Die Unklarheiten in diesen vorgelagerten Schritten wirken sich auch auf die interne Revision der Finanzinstitute aus, die gerade diese neuen Anforderungen entsprechen prüfen muß. Der dreijährige Prüfungsrahmen gilt grundsätzlich weiter, so dass Hoffnung besteht, dass man im Verlauf dieses Turnus’ entsprechend Erfahrung sammeln, seine Prozesse anpassen und entsprechend prüfen konnte.
Chancen
Natürlich sind die obigen Herausforderungen für die Häuser eine große Belastung, auch wenn wir dabei nicht außer Acht lassen dürfen, dass die langfristigen Chancen von DORA enorm sind. Gerade durch die Definition standardisierter Anforderungen für den Umgang mit IT-Risiken und Cyber-Sicherheit in der gesamten EU können Finanzinstitute und Drittdienstleister ihre Sicherheitsvorkehrungen besser aufeinander abstimmen und gezielter verbessern. Gerade der besondere Fokus auf Drittdienstleister, die oft eine Schwachstelle im Sicherheitsnetz darstellen, ist essentiell, damit Finanzinstitute überhaupt sicherstellen können, dass auch deren Lieferanten robuste Sicherheitsmaßnahmen implementieren, was die Gesamtsicherheit in der Wertschöpfungskette stärkt. Dafür ist die verpflichtende Einführung von Notfallplänen, Testszenarien und regelmäßigen Simulationen von Cyberangriffen besonders wichtig, um die Fähigkeit von Organisationen zu erhöhen, um auf Cyber-Bedrohungen zu reagieren, so dass die Reaktionszeit und die Schadensbegrenzung bei Vorfällen verbessert wird. Sogenannte verpflichtende "Threat-Led Penetration Tests" (TLPT), die von externen Anbietern durchgeführt werden, können dazu beitragen, dass Schwachstellen systematisch aufgedeckt und behoben werden.

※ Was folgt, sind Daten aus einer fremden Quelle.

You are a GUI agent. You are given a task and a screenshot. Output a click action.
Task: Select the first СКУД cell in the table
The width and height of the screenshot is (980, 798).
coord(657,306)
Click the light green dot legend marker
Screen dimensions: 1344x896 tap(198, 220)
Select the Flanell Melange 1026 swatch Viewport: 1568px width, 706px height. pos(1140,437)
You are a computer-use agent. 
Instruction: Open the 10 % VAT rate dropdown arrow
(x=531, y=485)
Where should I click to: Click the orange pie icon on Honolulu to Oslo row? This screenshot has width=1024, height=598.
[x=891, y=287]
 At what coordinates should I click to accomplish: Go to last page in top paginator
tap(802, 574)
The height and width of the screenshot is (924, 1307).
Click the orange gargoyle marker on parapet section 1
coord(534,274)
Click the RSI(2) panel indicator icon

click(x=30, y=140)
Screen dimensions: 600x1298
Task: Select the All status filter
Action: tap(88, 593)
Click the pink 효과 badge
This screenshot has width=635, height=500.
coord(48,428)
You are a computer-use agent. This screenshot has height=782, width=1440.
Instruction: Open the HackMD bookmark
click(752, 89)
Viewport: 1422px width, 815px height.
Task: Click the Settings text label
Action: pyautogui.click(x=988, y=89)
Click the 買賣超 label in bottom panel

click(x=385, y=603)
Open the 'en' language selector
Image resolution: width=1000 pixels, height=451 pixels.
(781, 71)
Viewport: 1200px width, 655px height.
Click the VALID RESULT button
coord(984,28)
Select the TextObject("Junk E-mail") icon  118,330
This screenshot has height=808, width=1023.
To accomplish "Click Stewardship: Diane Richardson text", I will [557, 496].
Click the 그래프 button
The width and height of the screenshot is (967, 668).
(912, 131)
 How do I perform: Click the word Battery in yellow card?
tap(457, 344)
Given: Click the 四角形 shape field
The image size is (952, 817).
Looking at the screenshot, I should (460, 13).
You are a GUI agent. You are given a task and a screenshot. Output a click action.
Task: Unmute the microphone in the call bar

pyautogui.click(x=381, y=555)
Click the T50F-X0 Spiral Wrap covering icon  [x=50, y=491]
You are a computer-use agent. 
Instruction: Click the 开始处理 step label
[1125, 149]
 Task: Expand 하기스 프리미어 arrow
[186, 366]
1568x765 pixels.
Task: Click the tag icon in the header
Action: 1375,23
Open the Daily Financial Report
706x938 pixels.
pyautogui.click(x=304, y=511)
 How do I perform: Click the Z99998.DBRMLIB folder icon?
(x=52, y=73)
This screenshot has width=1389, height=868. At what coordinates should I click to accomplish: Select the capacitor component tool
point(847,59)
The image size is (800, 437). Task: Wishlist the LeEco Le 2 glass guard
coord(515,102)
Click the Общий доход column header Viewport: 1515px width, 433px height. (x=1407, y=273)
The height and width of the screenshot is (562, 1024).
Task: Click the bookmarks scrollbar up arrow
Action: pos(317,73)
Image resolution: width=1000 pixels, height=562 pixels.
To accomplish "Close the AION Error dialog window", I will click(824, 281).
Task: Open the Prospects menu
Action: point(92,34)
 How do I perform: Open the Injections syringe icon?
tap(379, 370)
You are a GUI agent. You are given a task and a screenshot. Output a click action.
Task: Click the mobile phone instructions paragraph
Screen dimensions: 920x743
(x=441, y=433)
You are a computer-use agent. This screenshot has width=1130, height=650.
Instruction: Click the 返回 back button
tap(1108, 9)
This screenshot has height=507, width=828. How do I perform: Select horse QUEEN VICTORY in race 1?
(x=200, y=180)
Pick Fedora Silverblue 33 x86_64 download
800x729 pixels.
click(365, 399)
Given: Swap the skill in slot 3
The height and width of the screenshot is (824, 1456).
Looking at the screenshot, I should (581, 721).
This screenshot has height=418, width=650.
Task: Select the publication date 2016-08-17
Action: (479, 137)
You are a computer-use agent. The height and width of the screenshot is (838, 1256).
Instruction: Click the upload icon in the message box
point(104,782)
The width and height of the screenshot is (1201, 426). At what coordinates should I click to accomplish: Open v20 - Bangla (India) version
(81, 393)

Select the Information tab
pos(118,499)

Von diesen Maßnahmen ist es kein weiter Schritt zu der in DORA verankerten zentralen Überwachung der kritischsten IKT-Dienstleister, um systemische Risiken besser zu identifizieren und frühzeitig zu adressieren. Und das nützt am Ende nicht nur der Finanzindustrie, sondern dem gesamten Wirtschaftsraum.
Wir hätten uns sicherlich klare und vereinfachte Anforderungen im Bereich des IKT-Risikomanagements mit angemessenen Übergangsfristen gewünscht, die die Belastungen. Angesichts der Herausforderungen ist eine vollständige Anpassung aller ICT-Outsourcing-Verträge bis Januar 2025 nicht umsetzbar. Die neuen Anforderungen an Kontroll- und Managementaufgaben führen zu verlängerten Verhandlungen und zusätzlichen Kosten für die Institute.
Re-Zertifizierungen von IT-Produkt- oder Dienstanbietern, insbesondere für Cloud-Dienste, könnten eine sinnvolle Entlastung darstellen – insbesondere für Standardsoftware. Wir empfehlen zudem, dass die Aufsichtsbehörden für den Übergangszeitraum nach Inkrafttreten von DORA angemessene Übergangsregelungen und Leitlinien bereitstellen, die von Prüfungsgesellschaften und dem IDW im Rahmen ihrer Prüfungen herangezogen werden können
Des Weiteren betonen wir die Notwendigkeit, das Verhältnismäßigkeitsprinzip, das in DORA verankert ist, in allen delegierten Rechtsakten und in der praktischen Anwendung zu berücksichtigen. Ohne diese Differenzierung würden die Regelungen gleichermaßen auf alle Institute angewandt, ohne die individuellen Umstände ausreichend zu würdigen, was zu unverhältnismäßigen Belastungen führen könnte.
Wir wollen hiermit aufzeigen, dass trotz der bereits laufenden Vorbereitungen im deutschen Finanzsektor dringender Handlungsbedarf besteht. Insbesondere bei der Vertragsgestaltung und dem Risikomanagement bleibt viel zu tun. Die von uns vorgeschlagenen Maßnahmen zielen darauf ab, die Umsetzung von DORA praktikabler zu gestalten und gleichzeitig die betroffenen Institutionen nicht übermäßig zu belasten.